EXCERPTED PASSAGE:

I remember being in second grade and asked the question of what I wanted to be when I grew up. My answer? A lawyer. So here I was drawing, at seven years old, a picture of me dressed in business attire and my mouth wide open. Slightly above my mouth was a “talking bubble” with dark lines up and down that emphasized tone, quality, and aggression.
I had dreams of being a lawyer since I was four, until I hit the age of practicality and realistically affording law school. Not to mention, as I got older I realized the patience, diligence, and audacity it took to be a lawyer. I definitely did not fit that “role.”
For in-state residents at public law schools, students are paying 267 percent more than in 1990, according to information by John Sebert, consultant on legal education to the American Bar Association. For nonresidents, public law school costs have soared by 197 percent. Private tuition since 1990 has risen by 130 percent. Tuition in 2004 at public law schools for in-state residents averaged $11,860 and $21,905 for nonresidents, and at private schools, tuition was $26,952.

BRIEF 1:
According to the passage on becoming a lawyer, what was the average 2004 tuition at private law schools?
BRIEF 2:
List the qualities that the passage on becoming a lawyer says it took to be a lawyer.
BRIEF 3:
Continue the passage on becoming a lawyer, picking up after its final sentence.
You won't need the listing for any of this.

DATA SHOWN:

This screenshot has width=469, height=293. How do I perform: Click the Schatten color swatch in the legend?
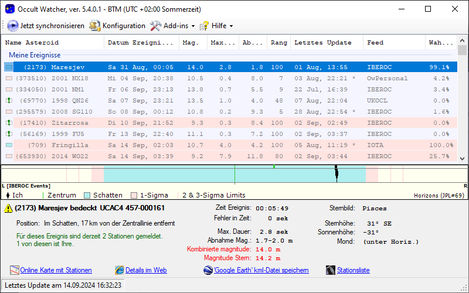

TASK RESPONSE 1:
$26,952

TASK RESPONSE 2:
Patience, diligence, and audacity.

TASK RESPONSE 3:
I have a few friends who have changed their majors at least three times since they began college simply because they will not make enough money in whatever profession they would pursue after graduating. They often tell me the amount of money they took out in loans for three years nearly triples the amount they would make in their first years after college. There is no way they could afford to pay for the education in order to have the profession. I also have friends who changed their majors because what they wanted to be is feasibly impractical. Even with loans, scholarships, grants, and the money they save personally, graduate school and becoming an astronaut or doctor will forever remain a dream.
We were taught to dream big, shoot for the stars, or that we could be whatever we want, as long as we put our mind to it. Whoever decided that these thought provoking, awe inspiring ideas would be the “words of wisdom” to pass along through our years of education got it all wrong. Nowadays, the words of wisdom should be, “shoot for what you can afford,” or, “you can be whatever you want, just as long as you make a lot of money doing it.”